Item coordinate data:
☆ ☆ ☆ ☆

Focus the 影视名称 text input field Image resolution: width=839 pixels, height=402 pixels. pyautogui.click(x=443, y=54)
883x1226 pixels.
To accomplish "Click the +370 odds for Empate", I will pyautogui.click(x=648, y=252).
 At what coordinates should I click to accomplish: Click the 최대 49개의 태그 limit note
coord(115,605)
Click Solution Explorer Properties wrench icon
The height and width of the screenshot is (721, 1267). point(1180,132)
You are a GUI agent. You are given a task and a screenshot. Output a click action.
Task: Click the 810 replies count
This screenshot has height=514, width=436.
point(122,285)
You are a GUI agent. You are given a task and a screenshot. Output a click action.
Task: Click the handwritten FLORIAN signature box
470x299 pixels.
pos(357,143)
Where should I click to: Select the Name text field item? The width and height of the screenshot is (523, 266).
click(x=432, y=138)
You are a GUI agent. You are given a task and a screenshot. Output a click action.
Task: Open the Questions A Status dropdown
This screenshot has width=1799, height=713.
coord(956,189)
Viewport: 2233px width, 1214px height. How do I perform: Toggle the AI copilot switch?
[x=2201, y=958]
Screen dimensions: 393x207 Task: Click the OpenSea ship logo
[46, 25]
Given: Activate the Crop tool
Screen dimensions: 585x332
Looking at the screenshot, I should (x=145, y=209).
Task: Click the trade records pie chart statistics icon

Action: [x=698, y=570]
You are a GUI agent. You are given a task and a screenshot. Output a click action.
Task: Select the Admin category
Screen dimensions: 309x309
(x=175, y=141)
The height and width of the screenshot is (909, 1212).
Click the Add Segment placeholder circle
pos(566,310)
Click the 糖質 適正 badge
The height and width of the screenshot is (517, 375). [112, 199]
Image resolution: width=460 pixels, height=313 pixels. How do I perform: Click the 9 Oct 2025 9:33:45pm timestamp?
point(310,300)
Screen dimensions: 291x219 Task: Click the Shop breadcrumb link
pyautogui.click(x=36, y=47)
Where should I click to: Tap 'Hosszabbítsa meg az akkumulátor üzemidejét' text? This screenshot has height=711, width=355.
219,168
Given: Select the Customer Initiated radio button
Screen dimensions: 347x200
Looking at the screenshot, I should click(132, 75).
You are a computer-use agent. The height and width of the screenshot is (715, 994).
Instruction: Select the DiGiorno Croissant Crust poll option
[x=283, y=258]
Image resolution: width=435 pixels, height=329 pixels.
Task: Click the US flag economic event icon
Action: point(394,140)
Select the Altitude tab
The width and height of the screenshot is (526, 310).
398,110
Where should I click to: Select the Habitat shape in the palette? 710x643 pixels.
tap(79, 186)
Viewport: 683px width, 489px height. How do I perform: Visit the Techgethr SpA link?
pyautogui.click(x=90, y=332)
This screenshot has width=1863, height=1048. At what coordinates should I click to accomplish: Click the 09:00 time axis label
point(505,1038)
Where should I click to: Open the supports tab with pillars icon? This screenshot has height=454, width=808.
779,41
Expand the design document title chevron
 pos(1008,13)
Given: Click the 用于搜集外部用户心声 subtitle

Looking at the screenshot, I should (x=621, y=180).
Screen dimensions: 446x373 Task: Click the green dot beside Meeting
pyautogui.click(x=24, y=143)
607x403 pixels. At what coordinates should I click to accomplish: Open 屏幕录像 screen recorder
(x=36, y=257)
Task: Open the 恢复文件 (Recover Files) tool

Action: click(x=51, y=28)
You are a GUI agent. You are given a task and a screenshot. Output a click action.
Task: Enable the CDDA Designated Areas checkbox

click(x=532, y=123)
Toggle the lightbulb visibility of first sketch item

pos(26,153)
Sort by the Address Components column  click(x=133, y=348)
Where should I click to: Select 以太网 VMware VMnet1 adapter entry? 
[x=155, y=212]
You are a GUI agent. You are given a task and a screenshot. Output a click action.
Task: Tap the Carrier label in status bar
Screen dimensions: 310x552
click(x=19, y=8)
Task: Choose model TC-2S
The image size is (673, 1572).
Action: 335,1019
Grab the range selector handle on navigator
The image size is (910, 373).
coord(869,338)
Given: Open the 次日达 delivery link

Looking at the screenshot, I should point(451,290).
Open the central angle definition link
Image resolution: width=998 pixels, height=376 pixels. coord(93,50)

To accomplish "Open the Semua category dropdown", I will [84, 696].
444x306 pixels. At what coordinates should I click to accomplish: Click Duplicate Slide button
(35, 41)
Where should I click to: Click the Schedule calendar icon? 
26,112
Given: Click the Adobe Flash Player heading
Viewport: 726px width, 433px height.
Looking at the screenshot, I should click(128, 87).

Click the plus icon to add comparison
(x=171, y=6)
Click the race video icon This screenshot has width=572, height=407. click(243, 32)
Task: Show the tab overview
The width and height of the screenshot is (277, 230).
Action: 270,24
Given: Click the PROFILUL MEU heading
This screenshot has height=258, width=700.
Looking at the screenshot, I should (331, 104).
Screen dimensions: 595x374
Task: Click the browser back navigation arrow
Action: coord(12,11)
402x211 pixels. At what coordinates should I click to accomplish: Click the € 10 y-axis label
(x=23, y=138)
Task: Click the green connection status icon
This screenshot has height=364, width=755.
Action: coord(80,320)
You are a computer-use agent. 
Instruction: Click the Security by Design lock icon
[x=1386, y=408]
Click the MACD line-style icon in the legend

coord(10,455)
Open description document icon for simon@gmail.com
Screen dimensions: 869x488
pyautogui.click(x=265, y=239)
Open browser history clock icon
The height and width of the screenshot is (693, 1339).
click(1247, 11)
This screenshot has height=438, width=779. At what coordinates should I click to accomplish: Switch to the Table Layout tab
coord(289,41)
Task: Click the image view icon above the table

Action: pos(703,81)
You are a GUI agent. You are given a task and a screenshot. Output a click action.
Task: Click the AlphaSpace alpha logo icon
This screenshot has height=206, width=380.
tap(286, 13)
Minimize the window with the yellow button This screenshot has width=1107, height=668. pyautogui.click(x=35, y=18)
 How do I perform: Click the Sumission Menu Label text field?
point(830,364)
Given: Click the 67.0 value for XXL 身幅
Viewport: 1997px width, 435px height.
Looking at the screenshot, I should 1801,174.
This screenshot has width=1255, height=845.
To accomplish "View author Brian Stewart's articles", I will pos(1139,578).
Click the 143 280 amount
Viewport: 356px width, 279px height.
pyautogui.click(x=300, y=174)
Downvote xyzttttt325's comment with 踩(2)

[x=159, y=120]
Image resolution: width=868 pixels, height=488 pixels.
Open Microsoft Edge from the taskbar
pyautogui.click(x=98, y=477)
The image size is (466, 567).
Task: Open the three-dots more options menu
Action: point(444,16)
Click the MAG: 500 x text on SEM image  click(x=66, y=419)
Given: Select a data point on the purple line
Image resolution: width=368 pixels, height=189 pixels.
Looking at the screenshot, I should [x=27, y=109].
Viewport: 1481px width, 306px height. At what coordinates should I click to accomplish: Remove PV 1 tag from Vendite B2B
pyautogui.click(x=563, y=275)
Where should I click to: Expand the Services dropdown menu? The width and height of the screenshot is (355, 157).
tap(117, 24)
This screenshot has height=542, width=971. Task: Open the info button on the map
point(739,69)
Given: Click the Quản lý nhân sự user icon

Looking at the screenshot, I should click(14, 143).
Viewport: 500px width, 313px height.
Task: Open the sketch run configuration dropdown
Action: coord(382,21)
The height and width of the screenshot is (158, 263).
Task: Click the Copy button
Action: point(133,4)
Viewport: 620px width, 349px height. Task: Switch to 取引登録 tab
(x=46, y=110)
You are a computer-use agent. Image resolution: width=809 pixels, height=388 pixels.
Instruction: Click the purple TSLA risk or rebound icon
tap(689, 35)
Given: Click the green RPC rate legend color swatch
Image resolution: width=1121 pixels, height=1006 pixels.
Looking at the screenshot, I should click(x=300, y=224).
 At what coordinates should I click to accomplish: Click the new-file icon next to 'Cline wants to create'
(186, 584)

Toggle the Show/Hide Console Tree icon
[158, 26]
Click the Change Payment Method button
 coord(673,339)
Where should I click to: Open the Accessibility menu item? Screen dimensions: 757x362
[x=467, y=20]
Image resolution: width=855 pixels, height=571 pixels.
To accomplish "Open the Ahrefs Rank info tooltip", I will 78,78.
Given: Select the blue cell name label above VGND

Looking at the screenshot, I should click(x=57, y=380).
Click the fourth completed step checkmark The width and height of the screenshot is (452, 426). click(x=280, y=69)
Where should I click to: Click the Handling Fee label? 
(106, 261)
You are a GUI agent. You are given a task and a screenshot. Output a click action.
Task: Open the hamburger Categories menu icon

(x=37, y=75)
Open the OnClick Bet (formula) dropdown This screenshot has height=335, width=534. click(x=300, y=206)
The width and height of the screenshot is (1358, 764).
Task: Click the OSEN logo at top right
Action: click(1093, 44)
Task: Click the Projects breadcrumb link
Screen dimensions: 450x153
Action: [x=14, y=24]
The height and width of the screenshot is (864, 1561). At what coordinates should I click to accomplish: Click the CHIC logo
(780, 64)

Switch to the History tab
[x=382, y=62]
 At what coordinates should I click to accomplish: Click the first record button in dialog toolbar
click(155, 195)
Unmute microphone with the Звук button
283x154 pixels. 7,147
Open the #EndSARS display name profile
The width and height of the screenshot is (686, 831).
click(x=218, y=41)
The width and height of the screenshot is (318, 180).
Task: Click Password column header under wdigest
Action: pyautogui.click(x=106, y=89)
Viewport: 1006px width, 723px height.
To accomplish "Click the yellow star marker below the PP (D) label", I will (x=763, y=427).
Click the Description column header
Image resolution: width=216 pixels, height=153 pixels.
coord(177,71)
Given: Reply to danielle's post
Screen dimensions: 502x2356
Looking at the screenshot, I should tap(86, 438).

☆ ☆ ☆ ☆

> _EXERCISE_: Copy the lines of the records above word for word, beginning with the line that contains "Task: Click the trade" and ending with the line that contains "pyautogui.click(x=24, y=143)".

> _ANSWER TO THE PROBLEM_:
Task: Click the trade records pie chart statistics icon

Action: [x=698, y=570]
You are a GUI agent. You are given a task and a screenshot. Output a click action.
Task: Select the Admin category
Screen dimensions: 309x309
(x=175, y=141)
The height and width of the screenshot is (909, 1212).
Click the Add Segment placeholder circle
pos(566,310)
Click the 糖質 適正 badge
The height and width of the screenshot is (517, 375). [112, 199]
Image resolution: width=460 pixels, height=313 pixels. How do I perform: Click the 9 Oct 2025 9:33:45pm timestamp?
point(310,300)
Screen dimensions: 291x219 Task: Click the Shop breadcrumb link
pyautogui.click(x=36, y=47)
Where should I click to: Tap 'Hosszabbítsa meg az akkumulátor üzemidejét' text? This screenshot has height=711, width=355.
219,168
Given: Select the Customer Initiated radio button
Screen dimensions: 347x200
Looking at the screenshot, I should click(132, 75).
You are a computer-use agent. The height and width of the screenshot is (715, 994).
Instruction: Select the DiGiorno Croissant Crust poll option
[x=283, y=258]
Image resolution: width=435 pixels, height=329 pixels.
Task: Click the US flag economic event icon
Action: point(394,140)
Select the Altitude tab
The width and height of the screenshot is (526, 310).
398,110
Where should I click to: Select the Habitat shape in the palette? 710x643 pixels.
tap(79, 186)
Viewport: 683px width, 489px height. How do I perform: Visit the Techgethr SpA link?
pyautogui.click(x=90, y=332)
This screenshot has width=1863, height=1048. At what coordinates should I click to accomplish: Click the 09:00 time axis label
point(505,1038)
Where should I click to: Open the supports tab with pillars icon? This screenshot has height=454, width=808.
779,41
Expand the design document title chevron
 pos(1008,13)
Given: Click the 用于搜集外部用户心声 subtitle

Looking at the screenshot, I should (x=621, y=180).
Screen dimensions: 446x373 Task: Click the green dot beside Meeting
pyautogui.click(x=24, y=143)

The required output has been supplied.